Exercise material Block Start
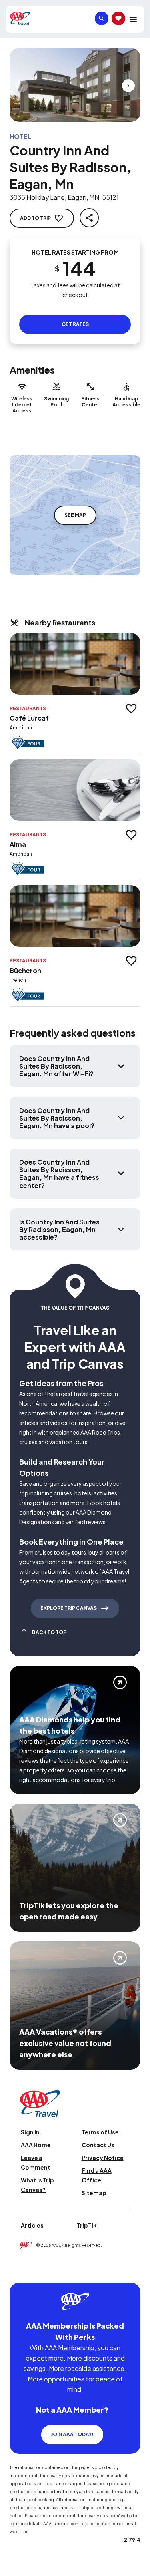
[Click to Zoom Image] (75, 85)
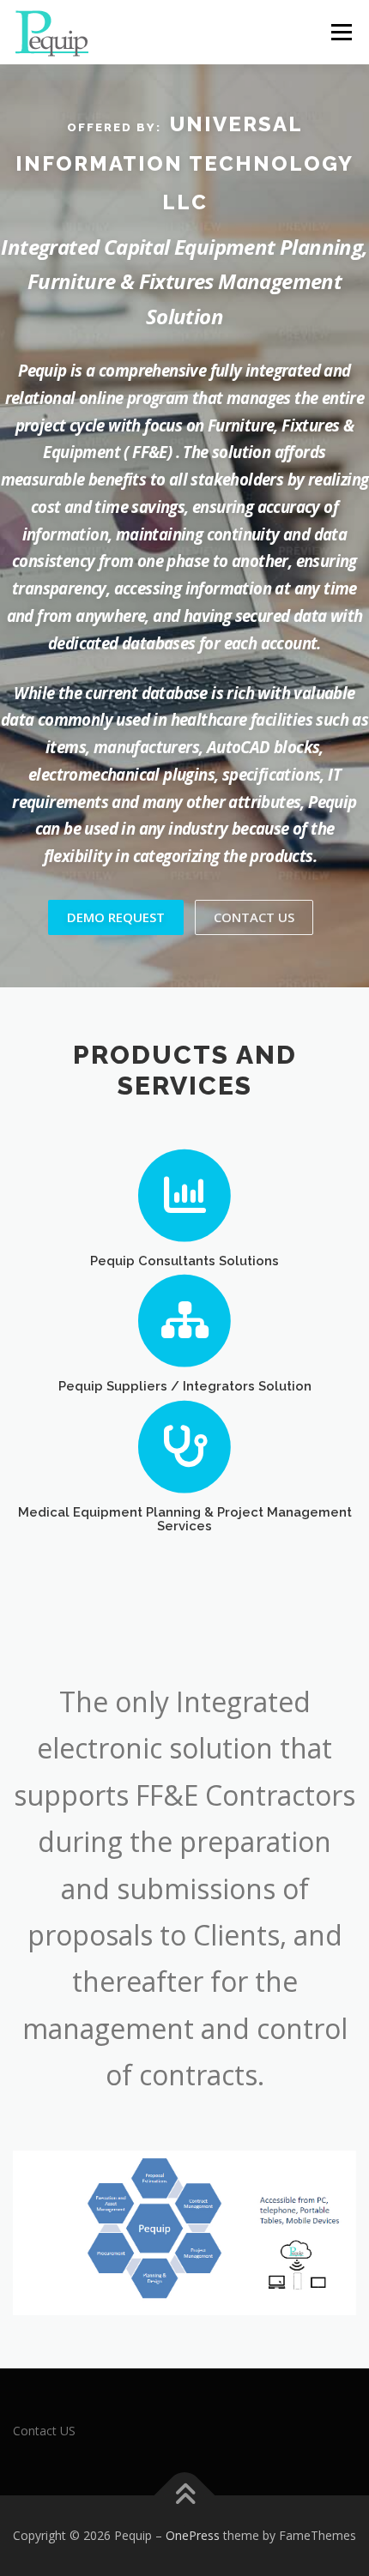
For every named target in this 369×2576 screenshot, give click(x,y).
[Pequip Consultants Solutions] (185, 1193)
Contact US (44, 2430)
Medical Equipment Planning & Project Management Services (185, 1519)
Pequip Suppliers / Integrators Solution (185, 1385)
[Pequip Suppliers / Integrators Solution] (185, 1319)
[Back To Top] (184, 2495)
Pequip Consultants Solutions (184, 1260)
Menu (340, 32)
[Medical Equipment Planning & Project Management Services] (185, 1445)
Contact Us (254, 917)
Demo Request (116, 917)
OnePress (193, 2535)
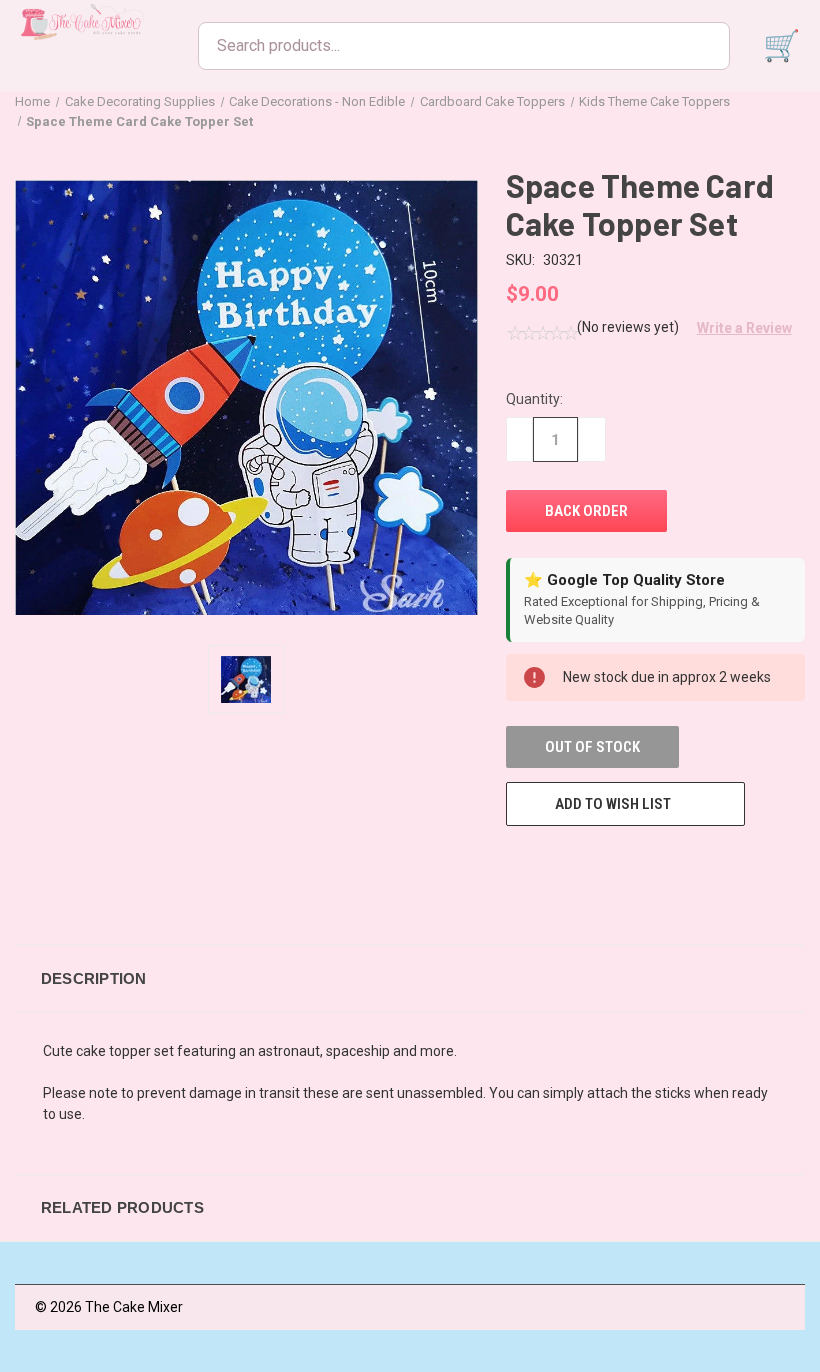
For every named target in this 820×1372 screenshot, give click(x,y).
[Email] (553, 863)
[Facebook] (516, 863)
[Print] (590, 863)
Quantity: (534, 399)
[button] (737, 328)
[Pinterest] (664, 863)
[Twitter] (627, 863)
Exercise material Block End
Show every line from the entries above in which the word "Services" appears.

Medical Equipment Planning & Project Management Services (185, 1519)
[Medical Equipment Planning & Project Management Services] (185, 1445)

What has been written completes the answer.